▶ _EXERCISE INSTRUCTIONS_:
Retype all of the entries that appear below, keeping them exactly as they are.

▶ _RECORDS SUPPLIED_:
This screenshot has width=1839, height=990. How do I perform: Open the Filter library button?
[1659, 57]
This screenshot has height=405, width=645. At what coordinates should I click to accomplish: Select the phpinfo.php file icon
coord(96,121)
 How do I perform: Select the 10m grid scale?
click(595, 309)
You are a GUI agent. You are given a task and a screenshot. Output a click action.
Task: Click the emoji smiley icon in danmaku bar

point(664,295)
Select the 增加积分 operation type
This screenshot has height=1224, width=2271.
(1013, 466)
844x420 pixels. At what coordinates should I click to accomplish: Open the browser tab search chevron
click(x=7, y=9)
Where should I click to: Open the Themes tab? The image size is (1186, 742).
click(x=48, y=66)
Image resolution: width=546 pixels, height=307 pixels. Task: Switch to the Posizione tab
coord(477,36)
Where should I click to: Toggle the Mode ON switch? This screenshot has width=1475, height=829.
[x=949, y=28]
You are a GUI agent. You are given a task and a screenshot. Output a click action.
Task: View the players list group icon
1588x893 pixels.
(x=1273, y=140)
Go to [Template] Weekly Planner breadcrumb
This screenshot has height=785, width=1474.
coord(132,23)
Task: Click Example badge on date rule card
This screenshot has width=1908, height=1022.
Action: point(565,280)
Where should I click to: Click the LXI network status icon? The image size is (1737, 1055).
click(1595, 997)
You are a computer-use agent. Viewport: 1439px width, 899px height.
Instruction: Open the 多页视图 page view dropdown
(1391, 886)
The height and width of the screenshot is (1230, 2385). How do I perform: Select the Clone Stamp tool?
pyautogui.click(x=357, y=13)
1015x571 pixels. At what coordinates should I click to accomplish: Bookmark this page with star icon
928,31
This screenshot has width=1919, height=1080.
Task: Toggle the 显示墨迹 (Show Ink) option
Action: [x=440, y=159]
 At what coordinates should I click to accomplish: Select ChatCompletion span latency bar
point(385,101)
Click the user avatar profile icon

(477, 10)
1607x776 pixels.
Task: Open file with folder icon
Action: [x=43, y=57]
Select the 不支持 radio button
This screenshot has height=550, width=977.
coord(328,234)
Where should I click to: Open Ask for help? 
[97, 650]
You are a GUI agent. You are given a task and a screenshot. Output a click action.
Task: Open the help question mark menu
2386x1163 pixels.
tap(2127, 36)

▶ _OUTPUT OF THE TASK_:
This screenshot has width=1839, height=990. How do I perform: Open the Filter library button?
[1659, 57]
This screenshot has height=405, width=645. At what coordinates should I click to accomplish: Select the phpinfo.php file icon
coord(96,121)
 How do I perform: Select the 10m grid scale?
click(595, 309)
You are a GUI agent. You are given a task and a screenshot. Output a click action.
Task: Click the emoji smiley icon in danmaku bar

point(664,295)
Select the 增加积分 operation type
This screenshot has height=1224, width=2271.
(1013, 466)
844x420 pixels. At what coordinates should I click to accomplish: Open the browser tab search chevron
click(x=7, y=9)
Where should I click to: Open the Themes tab? The image size is (1186, 742).
click(x=48, y=66)
Image resolution: width=546 pixels, height=307 pixels. Task: Switch to the Posizione tab
coord(477,36)
Where should I click to: Toggle the Mode ON switch? This screenshot has width=1475, height=829.
[x=949, y=28]
You are a GUI agent. You are given a task and a screenshot. Output a click action.
Task: View the players list group icon
1588x893 pixels.
(x=1273, y=140)
Go to [Template] Weekly Planner breadcrumb
This screenshot has height=785, width=1474.
coord(132,23)
Task: Click Example badge on date rule card
This screenshot has width=1908, height=1022.
Action: point(565,280)
Where should I click to: Click the LXI network status icon? The image size is (1737, 1055).
click(1595, 997)
You are a computer-use agent. Viewport: 1439px width, 899px height.
Instruction: Open the 多页视图 page view dropdown
(1391, 886)
The height and width of the screenshot is (1230, 2385). How do I perform: Select the Clone Stamp tool?
pyautogui.click(x=357, y=13)
1015x571 pixels. At what coordinates should I click to accomplish: Bookmark this page with star icon
928,31
This screenshot has width=1919, height=1080.
Task: Toggle the 显示墨迹 (Show Ink) option
Action: [x=440, y=159]
 At what coordinates should I click to accomplish: Select ChatCompletion span latency bar
point(385,101)
Click the user avatar profile icon

(477, 10)
1607x776 pixels.
Task: Open file with folder icon
Action: [x=43, y=57]
Select the 不支持 radio button
This screenshot has height=550, width=977.
coord(328,234)
Where should I click to: Open Ask for help? 
[97, 650]
You are a GUI agent. You are given a task and a screenshot. Output a click action.
Task: Open the help question mark menu
2386x1163 pixels.
tap(2127, 36)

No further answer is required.